- WHAT YOU ARE ASKED TO DO: Take the line containing "Click the Undo button" and all lines after it to the end of the records, and output them exactly.

- DATA SHOWN:
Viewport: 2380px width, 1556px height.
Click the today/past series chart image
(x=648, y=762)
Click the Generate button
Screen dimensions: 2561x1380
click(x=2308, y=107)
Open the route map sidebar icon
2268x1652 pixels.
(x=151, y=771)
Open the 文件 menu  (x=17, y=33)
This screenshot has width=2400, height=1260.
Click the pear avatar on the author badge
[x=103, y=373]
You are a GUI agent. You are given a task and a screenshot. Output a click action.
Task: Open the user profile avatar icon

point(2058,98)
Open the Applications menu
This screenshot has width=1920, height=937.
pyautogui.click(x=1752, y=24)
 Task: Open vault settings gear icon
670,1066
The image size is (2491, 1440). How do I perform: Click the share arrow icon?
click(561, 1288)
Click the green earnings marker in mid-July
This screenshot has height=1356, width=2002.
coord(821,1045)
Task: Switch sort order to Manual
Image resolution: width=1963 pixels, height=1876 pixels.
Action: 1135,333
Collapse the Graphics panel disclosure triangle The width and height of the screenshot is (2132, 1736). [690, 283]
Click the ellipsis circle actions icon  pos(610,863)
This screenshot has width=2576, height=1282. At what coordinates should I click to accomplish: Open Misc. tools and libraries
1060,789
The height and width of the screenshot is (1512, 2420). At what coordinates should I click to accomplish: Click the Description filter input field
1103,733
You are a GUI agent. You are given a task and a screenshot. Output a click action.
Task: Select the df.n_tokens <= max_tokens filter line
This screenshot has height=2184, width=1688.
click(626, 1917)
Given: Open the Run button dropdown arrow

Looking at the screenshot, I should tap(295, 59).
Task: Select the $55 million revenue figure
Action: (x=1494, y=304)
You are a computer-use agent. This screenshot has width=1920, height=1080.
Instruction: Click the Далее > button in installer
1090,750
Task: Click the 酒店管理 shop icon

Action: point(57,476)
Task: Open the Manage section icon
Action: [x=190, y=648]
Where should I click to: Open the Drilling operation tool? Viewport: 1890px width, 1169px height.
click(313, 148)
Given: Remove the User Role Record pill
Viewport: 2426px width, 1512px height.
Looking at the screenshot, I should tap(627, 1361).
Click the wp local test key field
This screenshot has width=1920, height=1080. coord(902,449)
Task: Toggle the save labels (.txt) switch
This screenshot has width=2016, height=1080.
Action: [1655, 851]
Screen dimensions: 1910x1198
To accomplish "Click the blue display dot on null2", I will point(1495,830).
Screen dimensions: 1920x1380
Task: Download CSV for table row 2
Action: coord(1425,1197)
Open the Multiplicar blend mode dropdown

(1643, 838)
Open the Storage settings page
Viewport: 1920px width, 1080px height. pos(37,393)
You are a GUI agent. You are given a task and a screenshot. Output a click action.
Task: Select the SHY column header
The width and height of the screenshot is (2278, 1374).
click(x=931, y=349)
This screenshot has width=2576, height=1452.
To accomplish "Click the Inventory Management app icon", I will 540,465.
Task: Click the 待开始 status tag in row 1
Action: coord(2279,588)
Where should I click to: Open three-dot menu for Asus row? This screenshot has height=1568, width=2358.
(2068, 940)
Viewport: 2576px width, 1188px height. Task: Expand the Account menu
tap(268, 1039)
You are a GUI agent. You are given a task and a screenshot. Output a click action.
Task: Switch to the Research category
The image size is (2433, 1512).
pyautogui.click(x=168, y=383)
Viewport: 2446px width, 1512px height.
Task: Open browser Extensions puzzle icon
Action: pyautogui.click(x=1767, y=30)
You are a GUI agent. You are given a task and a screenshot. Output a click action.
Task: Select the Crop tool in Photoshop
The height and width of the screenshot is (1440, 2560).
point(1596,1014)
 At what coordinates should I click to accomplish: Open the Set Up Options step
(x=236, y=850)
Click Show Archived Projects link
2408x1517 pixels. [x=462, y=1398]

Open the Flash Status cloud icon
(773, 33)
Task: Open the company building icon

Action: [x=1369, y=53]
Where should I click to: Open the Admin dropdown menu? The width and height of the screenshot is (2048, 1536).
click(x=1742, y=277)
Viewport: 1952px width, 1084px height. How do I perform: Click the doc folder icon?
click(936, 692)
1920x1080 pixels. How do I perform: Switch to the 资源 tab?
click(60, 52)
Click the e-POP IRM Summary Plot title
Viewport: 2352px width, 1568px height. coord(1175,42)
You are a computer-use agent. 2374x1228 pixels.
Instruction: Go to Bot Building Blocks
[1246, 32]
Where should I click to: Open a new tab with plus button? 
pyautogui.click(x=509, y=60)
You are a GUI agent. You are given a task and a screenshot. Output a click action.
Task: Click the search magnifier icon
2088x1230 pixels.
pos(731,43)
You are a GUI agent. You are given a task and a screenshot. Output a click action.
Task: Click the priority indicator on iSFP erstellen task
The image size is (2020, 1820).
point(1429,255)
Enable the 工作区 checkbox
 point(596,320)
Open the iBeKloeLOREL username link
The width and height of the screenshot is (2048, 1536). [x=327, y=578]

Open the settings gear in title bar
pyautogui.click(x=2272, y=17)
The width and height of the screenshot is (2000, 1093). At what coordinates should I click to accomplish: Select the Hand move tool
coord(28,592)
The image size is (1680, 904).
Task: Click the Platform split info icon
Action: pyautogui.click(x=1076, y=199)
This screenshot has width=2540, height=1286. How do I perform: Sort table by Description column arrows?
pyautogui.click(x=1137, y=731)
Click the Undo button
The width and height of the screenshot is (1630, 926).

- ANSWER TO THIS TASK:
Click the Undo button
The width and height of the screenshot is (1630, 926).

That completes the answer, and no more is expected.